**PROBLEM DESCRIPTION:**
Return each line of the listing that has the word "agent" in it.

**GIVEN DATA:**

= Beginning of Section =

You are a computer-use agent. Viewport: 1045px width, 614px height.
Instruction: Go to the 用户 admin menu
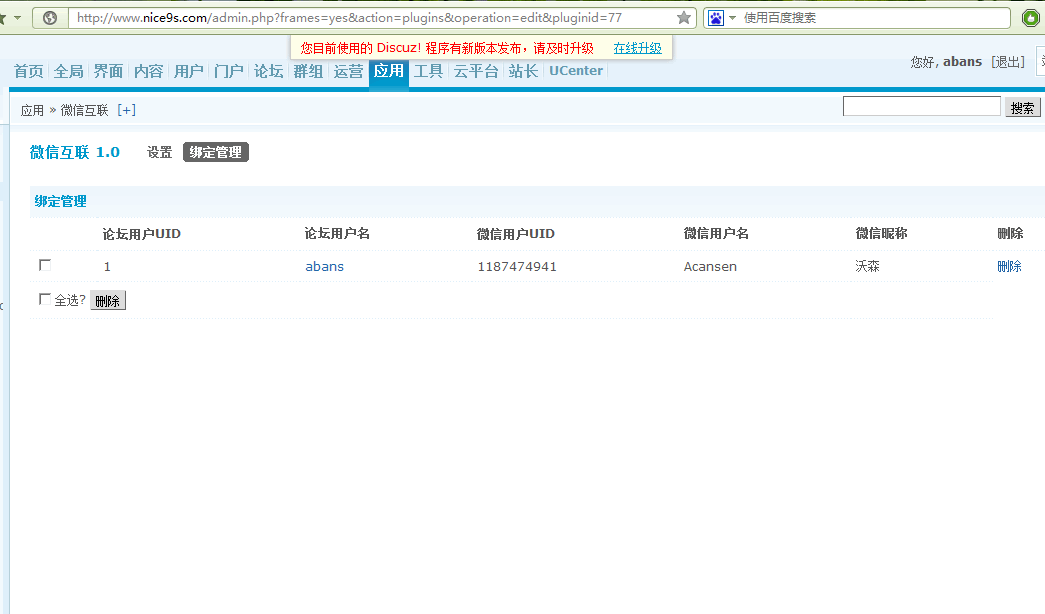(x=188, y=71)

= End of Section =
= Beginning of Section =

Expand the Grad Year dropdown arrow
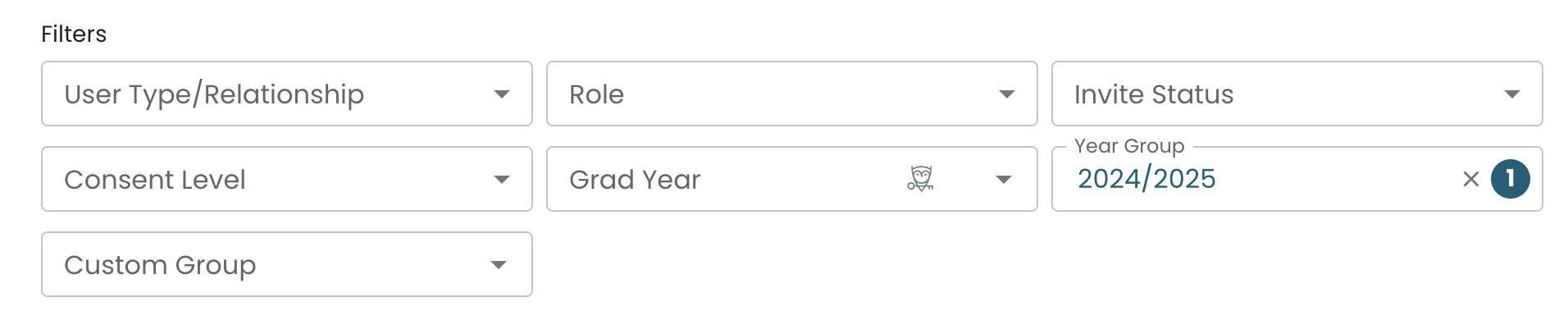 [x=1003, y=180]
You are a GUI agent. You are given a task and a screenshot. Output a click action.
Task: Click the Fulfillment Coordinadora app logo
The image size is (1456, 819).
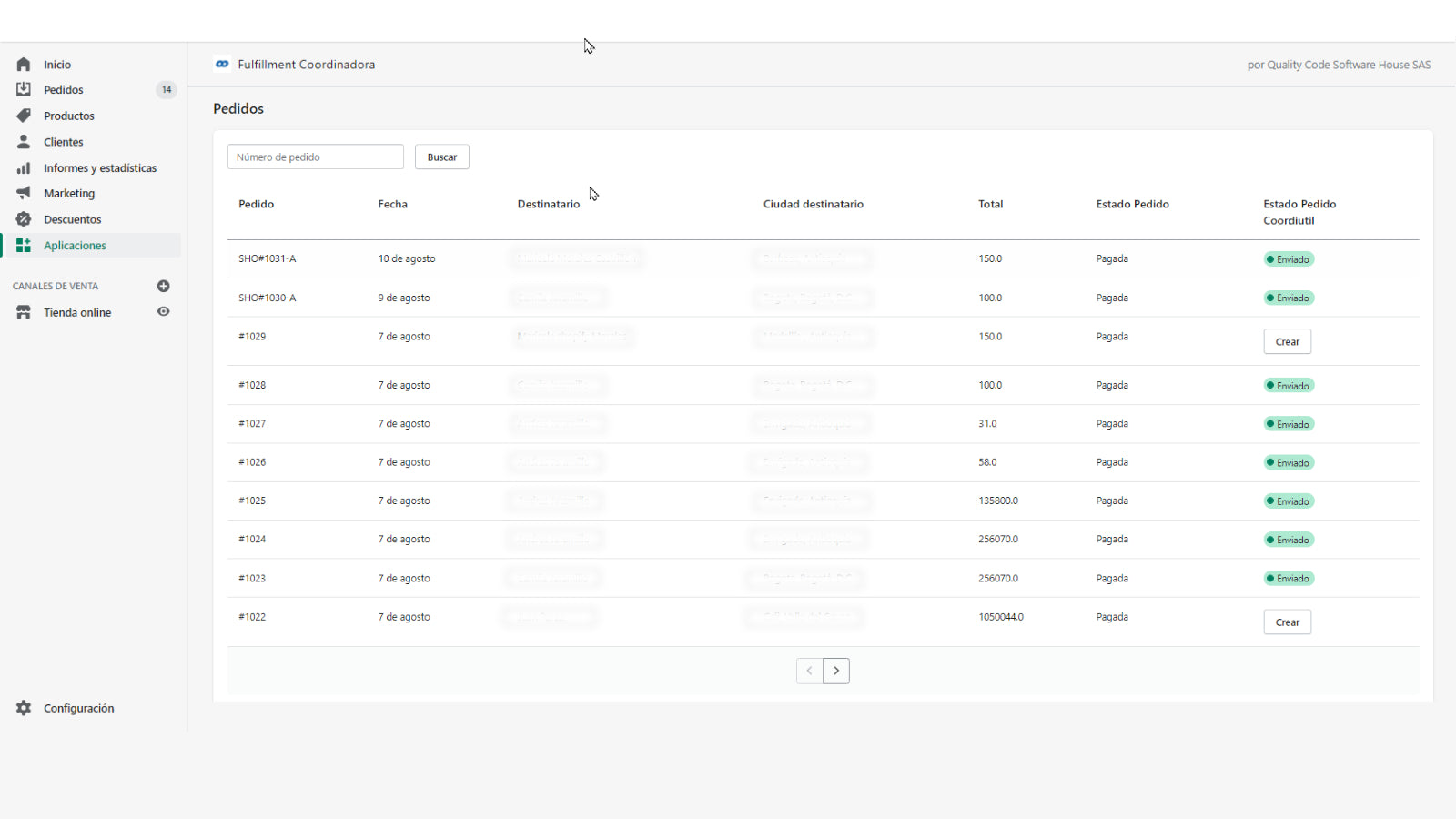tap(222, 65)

= End of Section =
= Beginning of Section =

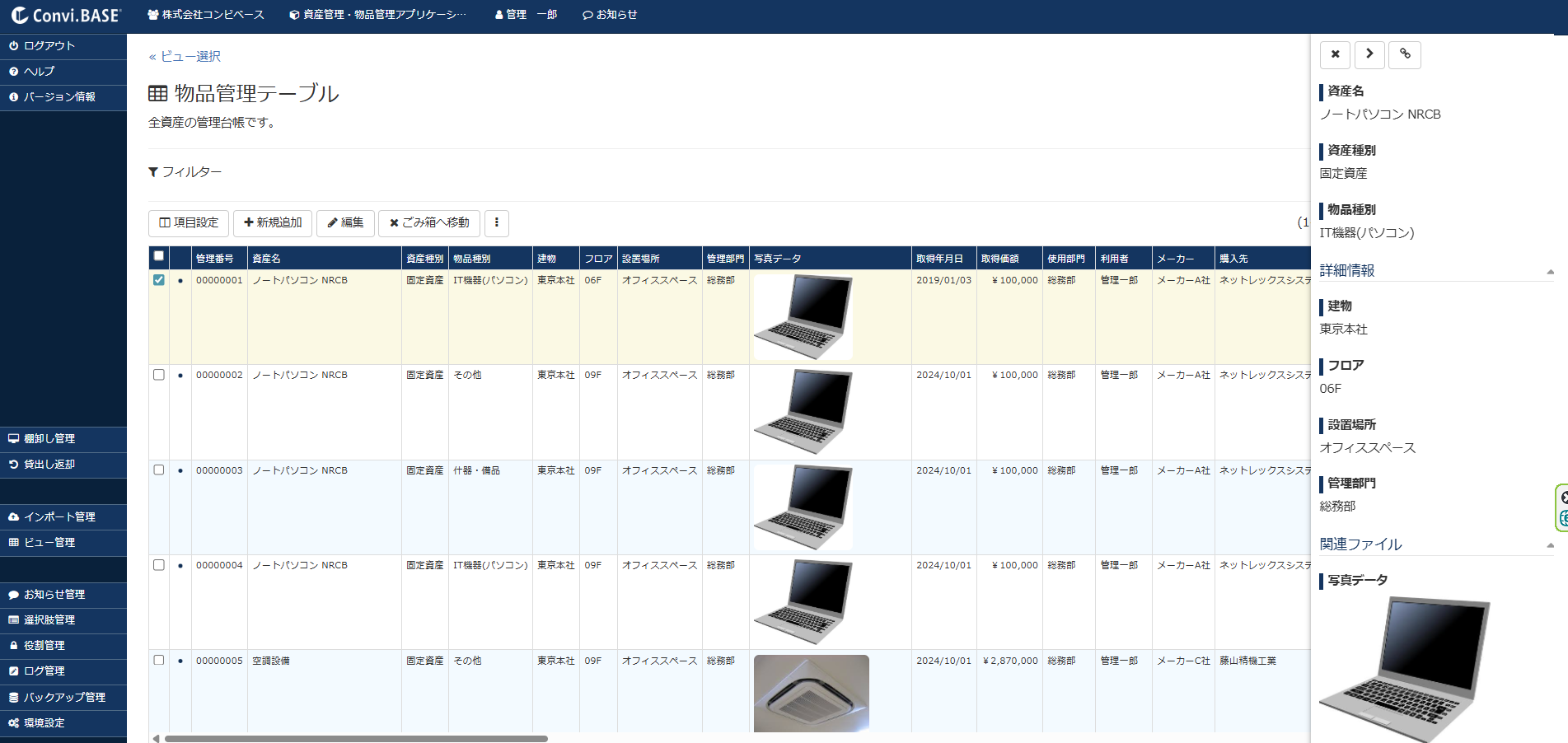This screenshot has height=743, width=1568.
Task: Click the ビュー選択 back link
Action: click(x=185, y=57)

= End of Section =

**TASK ANSWER:**
You are a computer-use agent. Viewport: 1045px width, 614px height.
You are a GUI agent. You are given a task and a screenshot. Output a click action.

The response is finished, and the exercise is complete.